Did you know mead (aka honey wine) is the world’s oldest alcoholic drink? Archaeologists discovered pottery vessels in northern China from 7,000 BCE that show evidence of honey fermentation. And now this ancient beverage is buzzing back into style.
Over the past two decades, the number of commercial meaderies in the U.S. has risen 650 percent, from just 60 in 2003 to 450 and counting in 2020, according to the American Mead Makers Association. Eric DeRise, owner of Poughkeepsie’s Slate Point Meadery (which opened in 2017), attributes the rise in popularity to a few factors. “I think people are always looking for something new to try. It’s also another option for those looking for gluten-free drinks, plus mead has been mentioned in popular shows recently.” (“Game of Thrones,” “Vikings,” and “The Witcher,” are a few of those shows.)
While the drink is historically very sweet, new age meaderies like Slate Point are crafting mead to be lighter and more akin to a hard cider or light wine. “This makes it more approachable and more drinkable, leaning more toward a mainstream type of beverage than just a novelty,” says DeRise.

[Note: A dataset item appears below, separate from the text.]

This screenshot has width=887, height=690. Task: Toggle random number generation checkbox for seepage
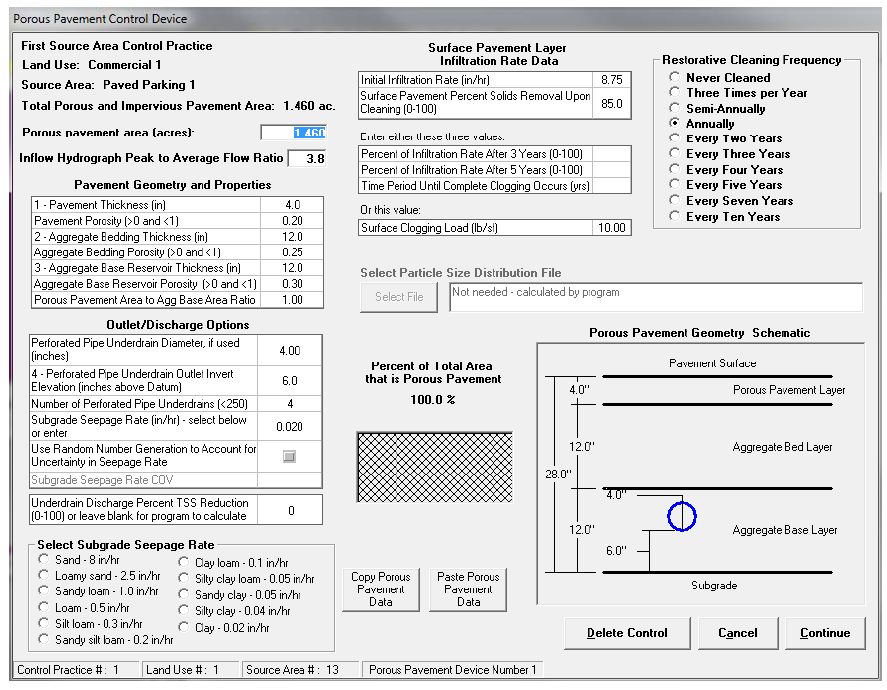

Mead must be fermented with honey to qualify as mead, but it can be flavored with fruits, spices, and more—making it great to sip on its own, or use in a cocktail.
Slate Point Currant Rose Cocktail
6 oz. Slate Point
1 oz. Vale Fox Tod & Vixen’s gin
Sprig of rosemary, for garnish
- Add mead, gin, and ice to a balloon-style glass and stir. Garnish with a sprig of rosemary.